Genomic convergence of locus-based GWAS meta-analysis identifies AXIN1 as a novel Parkinson's gene.

Abstract

Parkinson's disease (PD) is a common, disabling neurodegenerative disorder with significant genetic underpinnings. Multiple genome-wide association studies (GWAS) have been conducted with identification of several PD loci. However, these only explain about 25% of PD genetic risk indicating that additional loci of modest effect remain to be discovered. Association clustering methods such as gene-based tests are more powerful than single-variant analysis for identifying modest genetic effects. Combined with the locus-based algorithm, OASIS, the most significant association signals can be homed in.

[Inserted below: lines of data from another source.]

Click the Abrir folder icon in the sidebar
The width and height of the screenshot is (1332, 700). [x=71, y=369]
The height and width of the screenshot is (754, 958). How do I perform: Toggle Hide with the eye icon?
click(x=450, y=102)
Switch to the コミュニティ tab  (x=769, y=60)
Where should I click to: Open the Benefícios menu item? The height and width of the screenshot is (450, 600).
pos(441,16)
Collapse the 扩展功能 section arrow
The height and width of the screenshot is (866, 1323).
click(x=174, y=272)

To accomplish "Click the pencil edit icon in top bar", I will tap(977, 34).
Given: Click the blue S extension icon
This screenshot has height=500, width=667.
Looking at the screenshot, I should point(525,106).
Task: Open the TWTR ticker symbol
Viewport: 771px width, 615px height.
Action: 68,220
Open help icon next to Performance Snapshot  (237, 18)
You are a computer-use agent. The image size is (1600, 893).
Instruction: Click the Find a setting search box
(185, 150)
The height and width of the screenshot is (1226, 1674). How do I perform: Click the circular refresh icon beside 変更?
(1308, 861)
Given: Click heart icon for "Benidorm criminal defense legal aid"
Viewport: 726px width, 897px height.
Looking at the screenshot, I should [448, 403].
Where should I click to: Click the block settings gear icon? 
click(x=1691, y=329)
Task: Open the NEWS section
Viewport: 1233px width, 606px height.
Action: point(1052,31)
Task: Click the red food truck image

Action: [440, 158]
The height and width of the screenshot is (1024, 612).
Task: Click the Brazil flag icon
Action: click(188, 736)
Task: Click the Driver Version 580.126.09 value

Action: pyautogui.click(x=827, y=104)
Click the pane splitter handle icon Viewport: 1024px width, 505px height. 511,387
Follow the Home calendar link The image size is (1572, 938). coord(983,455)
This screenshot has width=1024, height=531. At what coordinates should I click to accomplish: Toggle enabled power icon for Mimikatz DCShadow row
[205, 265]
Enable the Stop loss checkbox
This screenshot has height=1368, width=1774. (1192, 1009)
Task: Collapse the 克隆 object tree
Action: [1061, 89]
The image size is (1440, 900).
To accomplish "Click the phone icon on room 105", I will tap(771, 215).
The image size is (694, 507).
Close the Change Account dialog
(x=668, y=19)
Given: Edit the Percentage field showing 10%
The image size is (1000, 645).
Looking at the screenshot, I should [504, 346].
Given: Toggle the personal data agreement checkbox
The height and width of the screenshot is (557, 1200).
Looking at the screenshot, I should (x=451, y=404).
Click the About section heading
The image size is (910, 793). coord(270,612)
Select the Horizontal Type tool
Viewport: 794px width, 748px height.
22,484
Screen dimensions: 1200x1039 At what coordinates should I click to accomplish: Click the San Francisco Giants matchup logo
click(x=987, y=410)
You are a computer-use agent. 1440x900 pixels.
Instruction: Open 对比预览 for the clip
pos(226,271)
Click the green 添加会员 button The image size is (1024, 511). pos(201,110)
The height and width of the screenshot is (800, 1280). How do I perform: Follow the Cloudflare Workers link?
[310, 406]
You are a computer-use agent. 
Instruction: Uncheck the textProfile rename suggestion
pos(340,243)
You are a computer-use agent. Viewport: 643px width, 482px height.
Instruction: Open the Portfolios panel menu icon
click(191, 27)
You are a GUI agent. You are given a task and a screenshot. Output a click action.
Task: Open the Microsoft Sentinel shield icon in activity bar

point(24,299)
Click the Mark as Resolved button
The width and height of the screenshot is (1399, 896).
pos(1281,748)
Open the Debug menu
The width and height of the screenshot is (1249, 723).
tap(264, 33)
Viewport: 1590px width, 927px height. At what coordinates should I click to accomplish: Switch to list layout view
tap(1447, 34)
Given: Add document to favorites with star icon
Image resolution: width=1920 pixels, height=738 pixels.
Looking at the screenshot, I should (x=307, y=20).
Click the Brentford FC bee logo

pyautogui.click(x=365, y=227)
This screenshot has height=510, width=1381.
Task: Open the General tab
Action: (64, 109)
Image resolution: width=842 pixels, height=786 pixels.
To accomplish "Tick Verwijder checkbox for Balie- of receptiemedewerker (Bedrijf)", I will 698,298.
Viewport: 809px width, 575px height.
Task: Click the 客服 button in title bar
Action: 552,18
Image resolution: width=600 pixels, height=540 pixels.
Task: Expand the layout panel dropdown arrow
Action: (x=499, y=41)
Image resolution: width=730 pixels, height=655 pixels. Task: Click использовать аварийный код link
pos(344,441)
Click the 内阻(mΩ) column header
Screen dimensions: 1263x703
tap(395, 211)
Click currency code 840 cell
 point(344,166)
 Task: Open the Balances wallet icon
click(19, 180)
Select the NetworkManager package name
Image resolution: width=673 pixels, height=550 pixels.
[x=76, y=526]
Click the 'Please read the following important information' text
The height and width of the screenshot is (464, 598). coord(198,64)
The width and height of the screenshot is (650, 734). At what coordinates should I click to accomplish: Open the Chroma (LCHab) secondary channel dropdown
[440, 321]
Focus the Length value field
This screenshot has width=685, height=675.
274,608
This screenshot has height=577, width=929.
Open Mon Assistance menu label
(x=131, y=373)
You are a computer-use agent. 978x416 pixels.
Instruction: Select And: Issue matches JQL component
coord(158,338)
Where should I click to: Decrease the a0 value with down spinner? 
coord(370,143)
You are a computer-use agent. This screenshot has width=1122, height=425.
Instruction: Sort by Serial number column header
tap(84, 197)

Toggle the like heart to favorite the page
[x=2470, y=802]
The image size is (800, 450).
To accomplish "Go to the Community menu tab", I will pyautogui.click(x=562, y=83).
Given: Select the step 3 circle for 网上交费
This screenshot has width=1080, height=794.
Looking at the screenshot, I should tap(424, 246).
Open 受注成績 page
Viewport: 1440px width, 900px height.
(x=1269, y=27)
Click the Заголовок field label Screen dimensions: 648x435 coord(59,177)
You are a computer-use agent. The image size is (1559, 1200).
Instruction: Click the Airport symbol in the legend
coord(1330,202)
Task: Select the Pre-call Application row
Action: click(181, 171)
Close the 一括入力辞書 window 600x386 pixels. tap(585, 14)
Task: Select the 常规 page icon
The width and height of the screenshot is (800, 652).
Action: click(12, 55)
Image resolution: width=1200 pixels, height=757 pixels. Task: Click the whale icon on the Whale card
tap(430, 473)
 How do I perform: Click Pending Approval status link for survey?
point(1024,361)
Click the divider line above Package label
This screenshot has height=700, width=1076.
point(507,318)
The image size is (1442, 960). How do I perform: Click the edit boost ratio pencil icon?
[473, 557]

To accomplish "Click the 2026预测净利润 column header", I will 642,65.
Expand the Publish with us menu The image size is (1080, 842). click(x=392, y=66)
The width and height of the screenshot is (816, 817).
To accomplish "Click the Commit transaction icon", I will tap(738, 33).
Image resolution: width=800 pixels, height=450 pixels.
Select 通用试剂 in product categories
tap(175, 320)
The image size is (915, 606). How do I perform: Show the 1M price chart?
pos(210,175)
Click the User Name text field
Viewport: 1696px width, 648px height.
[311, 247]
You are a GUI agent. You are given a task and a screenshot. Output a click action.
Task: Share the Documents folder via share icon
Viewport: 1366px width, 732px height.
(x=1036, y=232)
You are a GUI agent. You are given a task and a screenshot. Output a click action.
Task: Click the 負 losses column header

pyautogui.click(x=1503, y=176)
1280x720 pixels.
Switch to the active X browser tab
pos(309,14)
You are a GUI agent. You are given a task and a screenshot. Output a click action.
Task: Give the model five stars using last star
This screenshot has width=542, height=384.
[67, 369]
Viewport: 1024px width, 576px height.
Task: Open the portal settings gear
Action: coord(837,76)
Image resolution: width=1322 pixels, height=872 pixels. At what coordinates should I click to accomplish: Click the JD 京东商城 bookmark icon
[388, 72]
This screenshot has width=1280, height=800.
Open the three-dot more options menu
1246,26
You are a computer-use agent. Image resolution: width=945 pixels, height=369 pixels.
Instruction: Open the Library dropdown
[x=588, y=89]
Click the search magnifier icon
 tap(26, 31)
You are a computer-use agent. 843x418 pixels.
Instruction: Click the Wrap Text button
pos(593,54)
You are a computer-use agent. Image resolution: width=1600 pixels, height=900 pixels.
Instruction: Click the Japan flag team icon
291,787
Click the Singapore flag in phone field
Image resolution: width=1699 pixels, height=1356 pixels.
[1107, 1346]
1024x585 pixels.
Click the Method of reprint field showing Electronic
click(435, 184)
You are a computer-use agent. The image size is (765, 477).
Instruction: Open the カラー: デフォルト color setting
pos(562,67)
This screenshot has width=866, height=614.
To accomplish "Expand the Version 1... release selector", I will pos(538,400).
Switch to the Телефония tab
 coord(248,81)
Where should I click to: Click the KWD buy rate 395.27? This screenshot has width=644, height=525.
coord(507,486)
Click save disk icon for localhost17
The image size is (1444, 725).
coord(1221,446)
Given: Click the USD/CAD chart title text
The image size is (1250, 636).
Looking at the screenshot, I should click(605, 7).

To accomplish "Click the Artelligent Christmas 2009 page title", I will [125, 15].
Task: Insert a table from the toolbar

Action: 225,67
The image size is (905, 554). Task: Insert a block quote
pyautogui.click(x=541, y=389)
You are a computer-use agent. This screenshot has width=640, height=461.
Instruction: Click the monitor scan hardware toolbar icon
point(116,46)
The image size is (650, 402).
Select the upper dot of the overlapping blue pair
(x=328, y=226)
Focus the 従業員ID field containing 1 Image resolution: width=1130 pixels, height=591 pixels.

Here, two dbGAP GWAS datasets (7415 subjects (2750 PD and 4845 controls) genotyped for 0.78 million SNPs) were analyzed using combined clustering algorithms to identify 88 PD candidate genes in 24 loci. These were further investigated for gene expression in substantia nigra (SN) of PD and control subjects on GEO datasets. Expression differences were also assessed in normal brains SN versus white matter on BRAINEAC datasets. This genetic and functional analysis identified AXIN1, a key regulator of Wnt/β-catenin signaling, as a novel PD gene. This finding links PD with inflammation. Other significantly associated genes were CSMD1, CLDN1, ZNF141, ZNF721, RHOT2, RICTOR, KANSL1, and ARHGAP27. Novel PD genes were identified using genomic convergence of gene-wide and locus-based tests and expression studies on archived datasets.